I've recently played Railway Empire, it's a game that takes roots in the creation of railroads to link the East Coast to the West Coast. In this game, each player plays a different private company that owns stations and railroads.
However I wondered how much of it was realistic and how much was simply there for gameplay reasons. I know the essential facilities doctrine didn't appear until the beginning of the 20th century, so I imagine there was no way to force a private company to allow another company access to the station it had built, however was it really common for a city to have several stations owned by different companies ?
Or was the competition more geographical ? (as in, one company was connecting Dallas to L.A, another New York to Detroit or whatever).
I apologize for the potential mistakes in there, english isn't my native language.
Yes, as utterly private enterprises, each railroad had to establish its own stations in any city it served. Chicago had six terminals serving two dozen railroads. New York had a similar number—though four of them were on the New Jersey side of the Hudson. A city the size of Cincinnati, Minneapolis, or Nashville often had three. Only at the end of the 19th century did cities begin to try to rationalize their railroad stations and tracks, often in combination with civic beautification movements. Typically the railroads would be bullied, one way or another, into creating a shared “Union Station” that could be used by all the passenger trains. Local politicians weren’t blind to the huge amounts of money the railroads were able to spend to establish their initial or later stations, and giving railroads permission to cross or close city streets to lay rails and create terminals provided ample opportunity for shakedowns.
West of the Mississippi, nearly all cities were essentially the creation of the railroads, and therefore typically grew outward from the station established by the first railroad. Later rival railroads often built parallel tracks, as seen in Denver or Wichita or both coasts of Florida, and typically had to build their own stations. Cities where rail corridors crossed, such as Omaha, Ft Worth, and San Antonio, seldom had shared stations.

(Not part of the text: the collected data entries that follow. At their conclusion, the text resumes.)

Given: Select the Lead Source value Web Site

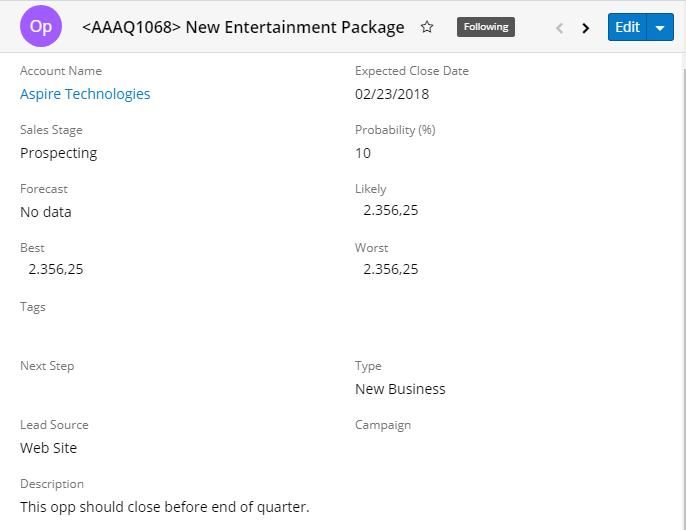Looking at the screenshot, I should pos(49,448).
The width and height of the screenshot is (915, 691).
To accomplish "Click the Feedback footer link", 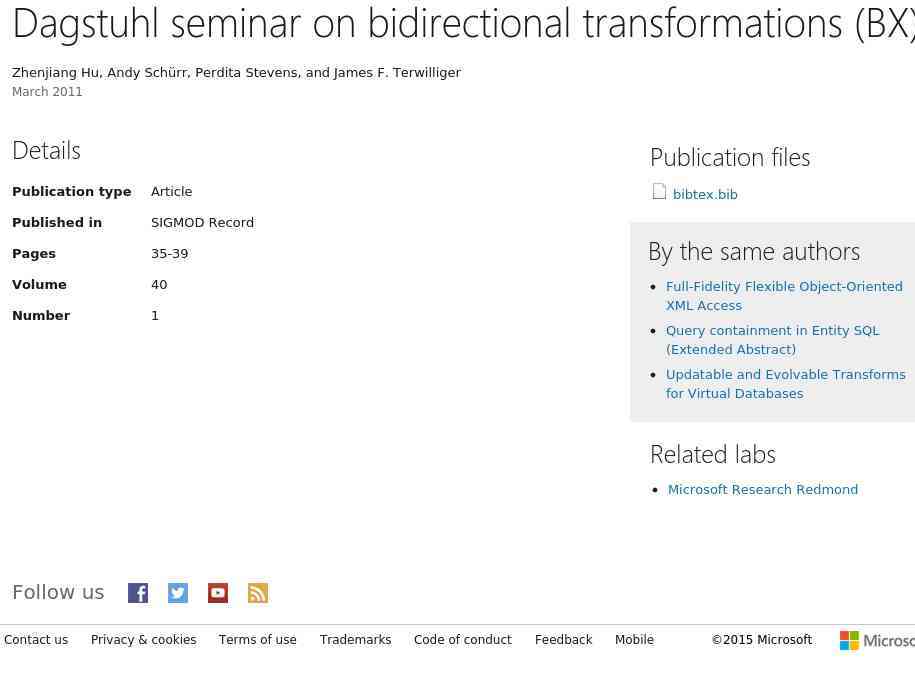I will pyautogui.click(x=563, y=640).
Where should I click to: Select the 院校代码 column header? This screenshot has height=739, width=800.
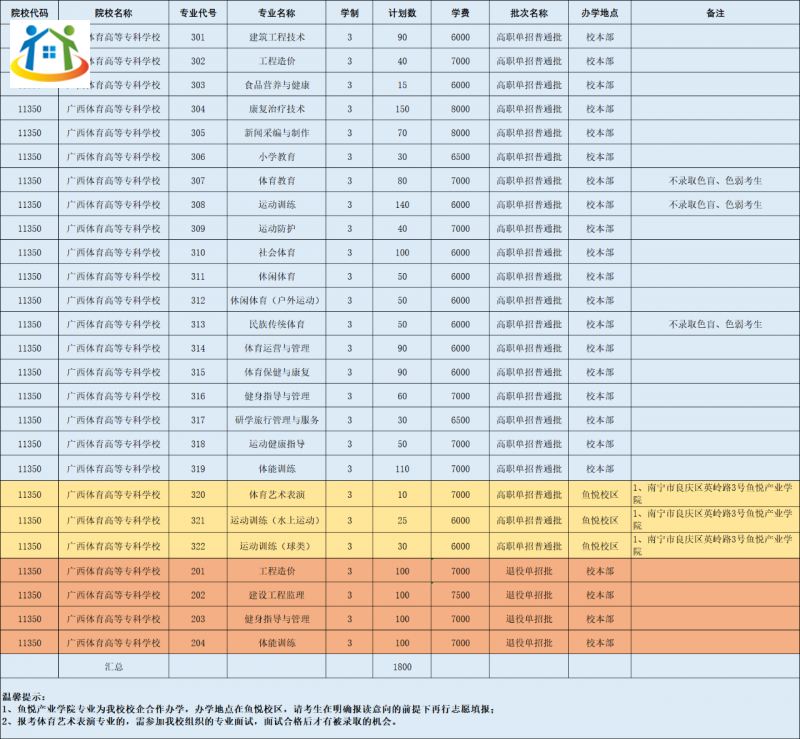click(x=29, y=13)
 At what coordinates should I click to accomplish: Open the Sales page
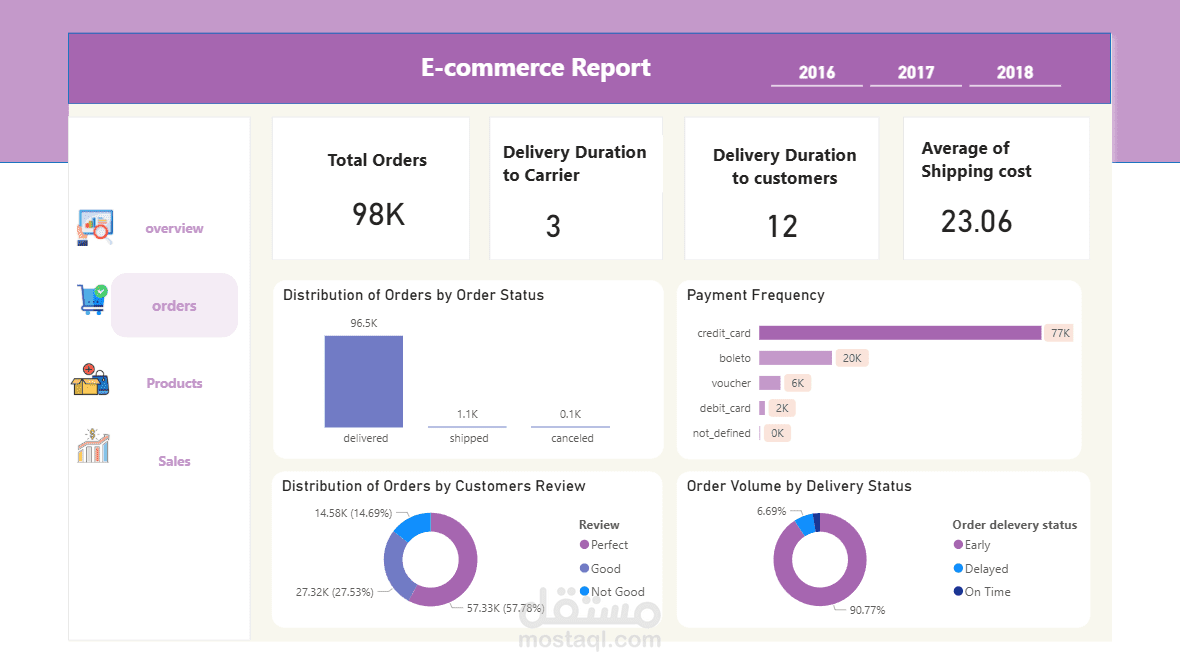pyautogui.click(x=174, y=461)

As for the routings in between cities, that had a lot to do with geography. Between, say, Chicago and East St. Louis, there were few constraints, so the first rail line might take an almost straight “air line” from one to the other, while those built later would take routes that might collect additional traffic from cities like Peoria or Decatur, just off the direct line. By the late 19th century, transcontinental traffic had become important enough that late-building railroads sometimes took the opposite approach: the Santa Fe deliberately chose to build the most direct possible route from Kansas City to Chicago across open prairies instead of one via Davenport or Quincy and Peoria that would have more short-haul business.

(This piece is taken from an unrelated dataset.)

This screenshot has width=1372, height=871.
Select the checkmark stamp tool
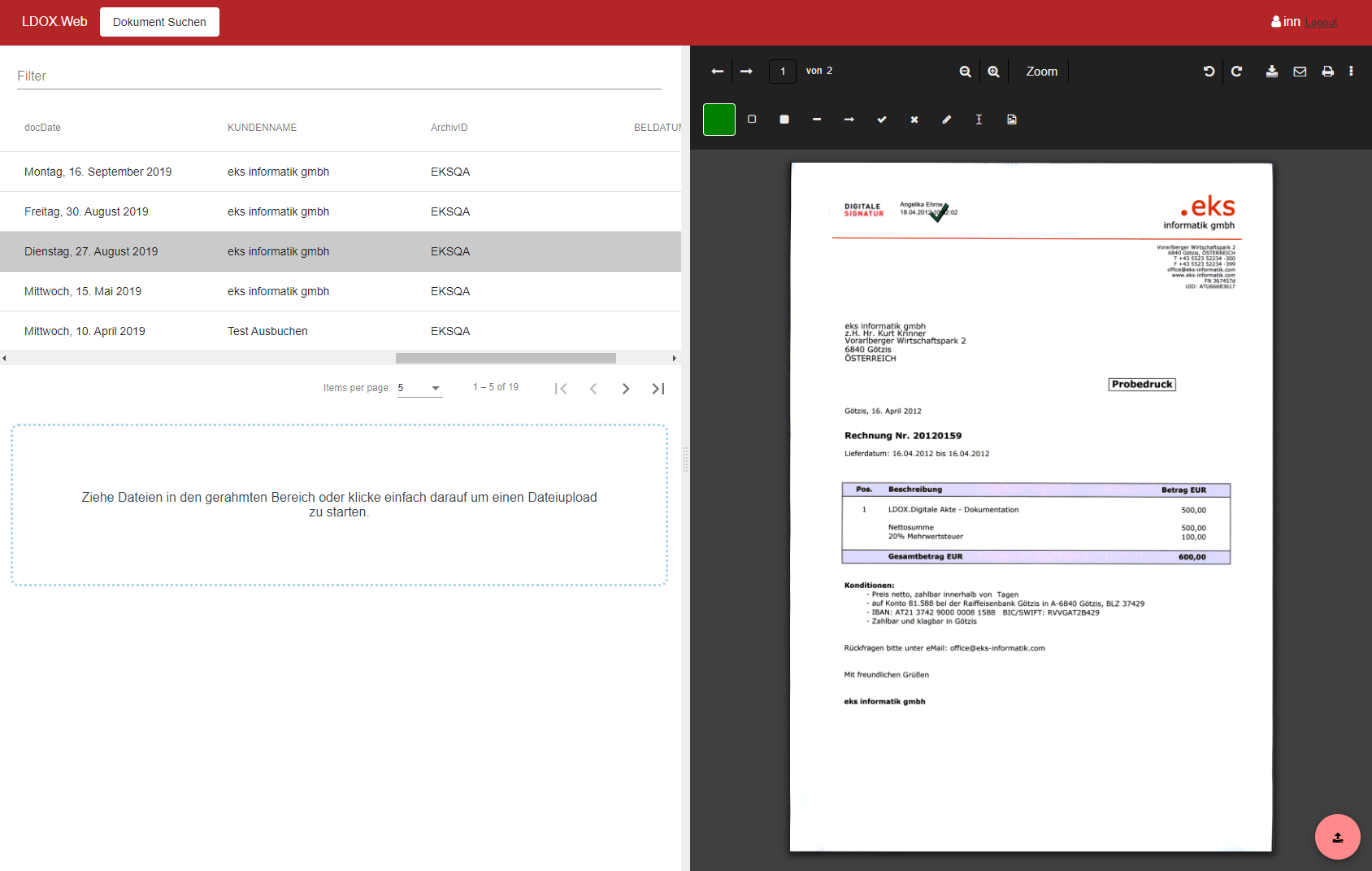tap(882, 120)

Where possible routings were constrained by geography, such as mountain passes or river valleys, things got really nasty. An agricultural valley might well support one railroad, but a second could mean a rate war that would end up starving both. The result was a lot of proposed railroads created, and even given state charters or franchises, just so they would be bought out by the railroads with which they might compete. In other places, particularly narrow mountain passes, there was a race to occupy the useable pathways that sometimes led to bloodshed between rival work crews.
All this surveying and engineering was, of course, surrounded by a whirlwind of unrestrained cutthroat capitalism, inflated to continental proportions never before seen. The Machiavellian wheeling and dealing of Vanderbilts, Goulds, Huntingtons, and the other investors would eventually lead to populist national political movements, to the Interstate Commerce Commission, and to securities regulation laws.
Rival Rails: The Race to Build America's Greatest Transcontinental Railroad, by Walter R. Borneman, tells a real-life equivalent of the Railway Empire game: the interconnected story of several railroads and the larger-than-life personalities who ran them as they battled each other to be the first to cross the Southwest.